[GECITEERDE PASSAGE]
____________________
Eiseres stelt dat het product moet worden ingedeeld onder de GN-code 8525 80 30. Ter onderbouwing van haar standpunt stelt eiseres dat het product slechts in staat is maximaal 20 minuten video in één opname op te nemen. Na 20 minuten start een nieuwe opname. Eén opname is één bestand. De gemaakte opnames zijn alleen individueel te selecteren en te bekijken. Als van individuele opnames één film moet worden gemaakt dan dient het nodige werk te worden verzet. Gelet op voorgaande is het product volgens de GN-toelichting uitgesloten van de mogelijkheid om als digitale videocamera te worden ingedeeld onder GN-code 8525 80 91. Eiseres wijst voorts op de Verordening (EG) nr. 1231/2007 van de Commissie van 19 oktober 2007 tot indeling van bepaalde goederen in de gecombineerde nomenclatuur (hierna: de Verordening). Een vergelijkbaar product wordt in de bijlage bij de Verordening onder punt 4 ingedeeld onder GN-code 8525 80 30.
Eiseres concludeert tot gegrondverklaring van het beroep en verzoekt de rechtbank vast te stellen dat het product moet worden ingedeeld onder GN-code 8525 80 30.
3.3.
____________________
[AANGELEVERDE GEGEVENS]
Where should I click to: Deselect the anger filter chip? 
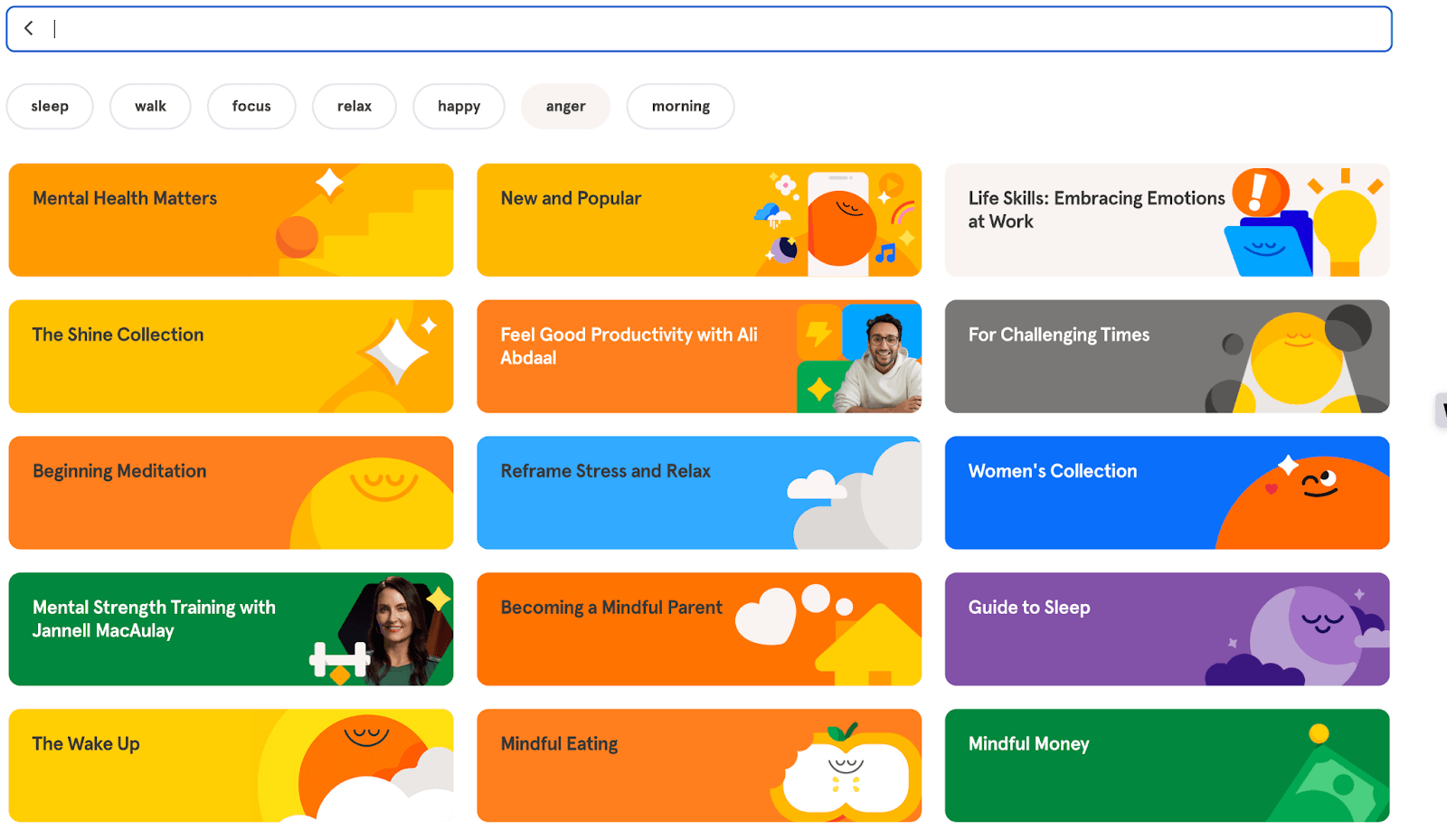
____________________
[OPDRACHT]
Haal uit de geciteerde passage woordelijk het gedeelte dat begint bij de woorden "Eiseres concludeert tot" en stopt na de woorden "worden ingedeeld onder GN-code 8525 80 30.". Baseer je uitsluitend op de geciteerde passage.

[ANTWOORD]
Eiseres concludeert tot gegrondverklaring van het beroep en verzoekt de rechtbank vast te stellen dat het product moet worden ingedeeld onder GN-code 8525 80 30.